Deverick said the school staff’s cooperation was wonderful from the custodians to prinicipal Bonnie Myer. Then there was Wendy’s Restaurant in Vermilion who has been donating lunch to the children for over 20 years. The American Academy of Pediatrics donated 40 bike helmets while the Vermilion Rotary Club and the Vermilion Lions Club alternates donating more bike helmets each year. Vermilion’s ACE Hardware has donated paint for the past three years to restore the village buildings, streets, and sidewalks. There are eight teaching aides in charge of groups of students that volunteer their time, some with the program year after year. Deverick said Devin Dumke, now a sophomore at college, still comes back for Safety Town, and Maria Rognon started in eighth grade and is a senior this year still helping.
The Vermilion Police Department and Safety Town’s sponsor the Fraternal Order of Police 125 have kept to a two-week course while other cities with Safety Town do it for one week. Deverick said she found it hard to cut back because they wanted to cover so many things in a timely manner rather than double up on speakers and shorten lessons. For instance, it takes one day to present the fire safety, truck, and smoke house to the morning class of 40 and the afternoon class of 33. It’s also a full session for riding the school bus to visit the police station, court, and Wendy’s plus do an evacuation drill so children won’t be scared when it happens during the first few weeks of school.
◆ ◆ ◆ ◆
Please resume the piece on Vermilion's Safety Town program after its last sentence, keeping the same news-report style.

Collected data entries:
◆ ◆ ◆ ◆
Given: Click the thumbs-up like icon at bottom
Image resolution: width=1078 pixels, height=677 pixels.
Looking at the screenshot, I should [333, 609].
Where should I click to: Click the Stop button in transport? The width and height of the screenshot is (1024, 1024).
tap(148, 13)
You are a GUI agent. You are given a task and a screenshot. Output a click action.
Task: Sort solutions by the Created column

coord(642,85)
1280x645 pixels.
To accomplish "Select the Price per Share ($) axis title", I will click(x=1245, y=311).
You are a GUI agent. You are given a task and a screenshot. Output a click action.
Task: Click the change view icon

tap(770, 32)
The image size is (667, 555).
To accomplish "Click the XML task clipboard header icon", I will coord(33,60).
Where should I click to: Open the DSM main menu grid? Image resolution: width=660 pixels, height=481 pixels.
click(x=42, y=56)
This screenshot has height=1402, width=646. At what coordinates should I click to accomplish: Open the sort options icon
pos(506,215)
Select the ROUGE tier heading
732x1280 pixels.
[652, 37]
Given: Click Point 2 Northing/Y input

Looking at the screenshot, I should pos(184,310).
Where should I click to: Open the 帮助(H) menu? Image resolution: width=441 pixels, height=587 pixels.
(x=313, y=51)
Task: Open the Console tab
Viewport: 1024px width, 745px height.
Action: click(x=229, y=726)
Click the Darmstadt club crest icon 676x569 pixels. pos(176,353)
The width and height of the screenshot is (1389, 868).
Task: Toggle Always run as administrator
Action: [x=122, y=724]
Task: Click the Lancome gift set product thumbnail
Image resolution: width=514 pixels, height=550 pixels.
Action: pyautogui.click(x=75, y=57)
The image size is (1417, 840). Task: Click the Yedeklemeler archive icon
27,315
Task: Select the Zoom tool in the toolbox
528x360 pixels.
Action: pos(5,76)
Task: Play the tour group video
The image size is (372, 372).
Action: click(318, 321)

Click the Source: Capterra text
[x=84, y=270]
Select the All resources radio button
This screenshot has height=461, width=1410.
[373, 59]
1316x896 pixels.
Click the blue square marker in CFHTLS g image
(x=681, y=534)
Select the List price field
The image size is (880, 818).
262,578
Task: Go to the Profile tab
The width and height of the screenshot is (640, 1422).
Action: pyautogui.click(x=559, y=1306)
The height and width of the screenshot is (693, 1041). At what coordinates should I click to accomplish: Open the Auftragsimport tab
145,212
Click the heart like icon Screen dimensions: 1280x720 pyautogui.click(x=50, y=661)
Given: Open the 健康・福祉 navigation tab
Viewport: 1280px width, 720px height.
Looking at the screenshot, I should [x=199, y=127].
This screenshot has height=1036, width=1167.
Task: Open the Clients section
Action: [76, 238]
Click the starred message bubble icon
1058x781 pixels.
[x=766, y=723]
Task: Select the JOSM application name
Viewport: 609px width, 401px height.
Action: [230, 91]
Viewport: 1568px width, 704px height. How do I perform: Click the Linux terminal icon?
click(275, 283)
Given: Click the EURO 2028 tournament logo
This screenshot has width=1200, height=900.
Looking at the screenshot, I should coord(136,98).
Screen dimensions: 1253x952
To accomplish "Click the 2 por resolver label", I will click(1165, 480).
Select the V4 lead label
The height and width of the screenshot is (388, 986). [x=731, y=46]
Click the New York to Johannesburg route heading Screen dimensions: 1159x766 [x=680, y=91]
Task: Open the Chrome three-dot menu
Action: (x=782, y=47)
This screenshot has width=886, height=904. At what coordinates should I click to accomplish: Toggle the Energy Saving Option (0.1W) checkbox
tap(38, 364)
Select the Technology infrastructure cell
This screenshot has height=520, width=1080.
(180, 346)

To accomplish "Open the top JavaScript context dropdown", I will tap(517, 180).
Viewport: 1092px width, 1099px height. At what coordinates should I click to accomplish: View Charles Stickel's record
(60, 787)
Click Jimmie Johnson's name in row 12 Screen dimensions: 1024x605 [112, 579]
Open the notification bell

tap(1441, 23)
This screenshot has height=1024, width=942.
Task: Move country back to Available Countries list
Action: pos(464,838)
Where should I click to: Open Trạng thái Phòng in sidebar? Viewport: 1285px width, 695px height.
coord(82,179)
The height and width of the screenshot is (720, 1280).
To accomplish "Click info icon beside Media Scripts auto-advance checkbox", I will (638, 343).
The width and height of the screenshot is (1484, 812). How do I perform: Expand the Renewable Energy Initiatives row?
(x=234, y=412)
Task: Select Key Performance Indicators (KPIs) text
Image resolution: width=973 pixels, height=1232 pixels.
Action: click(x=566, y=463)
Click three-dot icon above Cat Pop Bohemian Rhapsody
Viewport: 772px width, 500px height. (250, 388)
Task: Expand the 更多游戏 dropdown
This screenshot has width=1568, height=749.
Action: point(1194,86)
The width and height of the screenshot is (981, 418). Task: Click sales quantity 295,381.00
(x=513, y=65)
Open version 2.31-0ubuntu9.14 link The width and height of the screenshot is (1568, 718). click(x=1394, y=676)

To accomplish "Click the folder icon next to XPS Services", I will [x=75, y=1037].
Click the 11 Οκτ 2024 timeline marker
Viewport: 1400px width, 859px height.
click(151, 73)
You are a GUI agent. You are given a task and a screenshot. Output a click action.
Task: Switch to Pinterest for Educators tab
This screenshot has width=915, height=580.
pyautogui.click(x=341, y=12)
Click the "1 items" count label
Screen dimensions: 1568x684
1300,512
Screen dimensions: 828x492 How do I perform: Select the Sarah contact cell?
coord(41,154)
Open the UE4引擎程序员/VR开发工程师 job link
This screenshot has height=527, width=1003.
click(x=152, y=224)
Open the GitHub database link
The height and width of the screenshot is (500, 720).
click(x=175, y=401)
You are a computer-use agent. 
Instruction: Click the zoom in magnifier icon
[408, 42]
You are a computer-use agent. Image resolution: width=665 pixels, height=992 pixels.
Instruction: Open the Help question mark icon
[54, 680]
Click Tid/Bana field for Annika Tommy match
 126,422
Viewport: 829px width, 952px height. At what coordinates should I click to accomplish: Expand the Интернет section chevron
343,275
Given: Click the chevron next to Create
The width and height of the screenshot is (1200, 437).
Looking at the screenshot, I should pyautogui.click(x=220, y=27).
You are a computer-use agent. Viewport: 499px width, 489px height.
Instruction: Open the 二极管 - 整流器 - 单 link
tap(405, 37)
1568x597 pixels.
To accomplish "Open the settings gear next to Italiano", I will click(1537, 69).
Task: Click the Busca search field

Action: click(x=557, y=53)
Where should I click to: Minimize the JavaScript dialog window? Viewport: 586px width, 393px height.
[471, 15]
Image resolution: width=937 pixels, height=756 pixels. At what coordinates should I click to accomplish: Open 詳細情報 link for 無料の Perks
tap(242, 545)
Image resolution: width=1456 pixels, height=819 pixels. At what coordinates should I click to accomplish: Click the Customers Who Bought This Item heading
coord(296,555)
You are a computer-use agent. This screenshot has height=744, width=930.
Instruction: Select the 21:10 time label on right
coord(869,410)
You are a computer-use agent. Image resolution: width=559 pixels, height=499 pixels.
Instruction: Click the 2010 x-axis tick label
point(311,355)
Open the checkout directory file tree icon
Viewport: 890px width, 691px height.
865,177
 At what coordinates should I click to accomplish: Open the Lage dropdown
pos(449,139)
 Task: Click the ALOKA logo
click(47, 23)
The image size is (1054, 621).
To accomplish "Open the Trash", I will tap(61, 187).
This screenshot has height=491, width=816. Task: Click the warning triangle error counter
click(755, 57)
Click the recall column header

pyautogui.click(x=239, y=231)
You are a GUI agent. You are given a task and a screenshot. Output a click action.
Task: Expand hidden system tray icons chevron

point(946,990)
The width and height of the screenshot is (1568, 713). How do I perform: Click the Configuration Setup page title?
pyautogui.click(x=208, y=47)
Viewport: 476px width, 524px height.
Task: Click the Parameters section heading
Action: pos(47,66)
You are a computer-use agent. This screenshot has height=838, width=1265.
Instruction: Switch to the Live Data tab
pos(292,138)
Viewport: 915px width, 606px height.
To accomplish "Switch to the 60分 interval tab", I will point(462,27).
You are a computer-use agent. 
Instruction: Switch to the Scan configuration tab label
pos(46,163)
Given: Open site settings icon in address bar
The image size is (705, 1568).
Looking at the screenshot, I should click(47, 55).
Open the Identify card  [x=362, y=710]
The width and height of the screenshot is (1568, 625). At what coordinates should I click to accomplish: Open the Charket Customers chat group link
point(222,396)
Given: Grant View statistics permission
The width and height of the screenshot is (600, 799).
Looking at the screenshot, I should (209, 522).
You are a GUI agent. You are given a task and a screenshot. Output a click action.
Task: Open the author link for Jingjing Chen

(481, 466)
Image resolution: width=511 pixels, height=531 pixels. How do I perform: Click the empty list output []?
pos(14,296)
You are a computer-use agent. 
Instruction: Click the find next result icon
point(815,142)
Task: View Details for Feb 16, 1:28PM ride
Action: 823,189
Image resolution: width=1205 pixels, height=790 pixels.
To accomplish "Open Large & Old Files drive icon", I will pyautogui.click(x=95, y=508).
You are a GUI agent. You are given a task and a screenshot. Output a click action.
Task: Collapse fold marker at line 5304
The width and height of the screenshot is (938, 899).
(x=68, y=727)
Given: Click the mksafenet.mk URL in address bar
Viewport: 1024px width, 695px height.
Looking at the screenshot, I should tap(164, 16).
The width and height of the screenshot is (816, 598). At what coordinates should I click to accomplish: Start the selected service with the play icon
◆ ◆ ◆ ◆
- **TASK RESULT**
What excites the students the most? Of course, it’s the fire department and the police. Youngsters are drawn to the school resource officer and tell him, “I like your gun,” or “I like your taser, handcuffs.” According to Beckwith, they are inquisitive, and they do absorb information. When the Kidz First Advocacy Center talks about children having five trusted people to go to such as their parents, grandparents, and others. They all chose Beckwith as their fifth trusted person. “We are laying the foundation for new experiences,” said Deverick. “Everything we do, we want to be examples of how to do things safely. If I can, I will turn just about everything into a safety lesson. Our philosophy is always safety first.” What may seem mundane to some, such as proper scissors and walking not running feet can be important for youngsters to know.
The children attending Safety Town are never forced to do anything they don’t want to do. For instance, the smake house was a little daunting, the school bus made some anxious, and the invitation to sit in an ambulance was refused by three of the students. Beckwith related that one little girl that was in the ambulance at Safety Town was involved in a car accident the next day when an ambulance appeared so this helped her be more familiar and she was fine.
To Deverick, bringing real life situations to youngsters is deeply satisfying and she is a big advocate of Safety Town. To Beckwith, if his work at Safety Town can prohibit even one accident or one child from being hurt, then it is all worth it because it makes a difference.
Certainly, there will be 73 bright-eyed, eager pre-schoolers ready to enjoy their first year attending the Vermilion Local Schools this fall. Thanks to the community, parents, businesses, dedicated teachers and aides, the police department, guest speakers, and individual and organization donors.